TASK OBJECTIVE -
Output everything in the listing exactly, with no line missing.

####

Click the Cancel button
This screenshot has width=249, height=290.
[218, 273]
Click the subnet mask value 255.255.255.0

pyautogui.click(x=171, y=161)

####

RESPONSE AREA -
Click the Cancel button
This screenshot has width=249, height=290.
[218, 273]
Click the subnet mask value 255.255.255.0

pyautogui.click(x=171, y=161)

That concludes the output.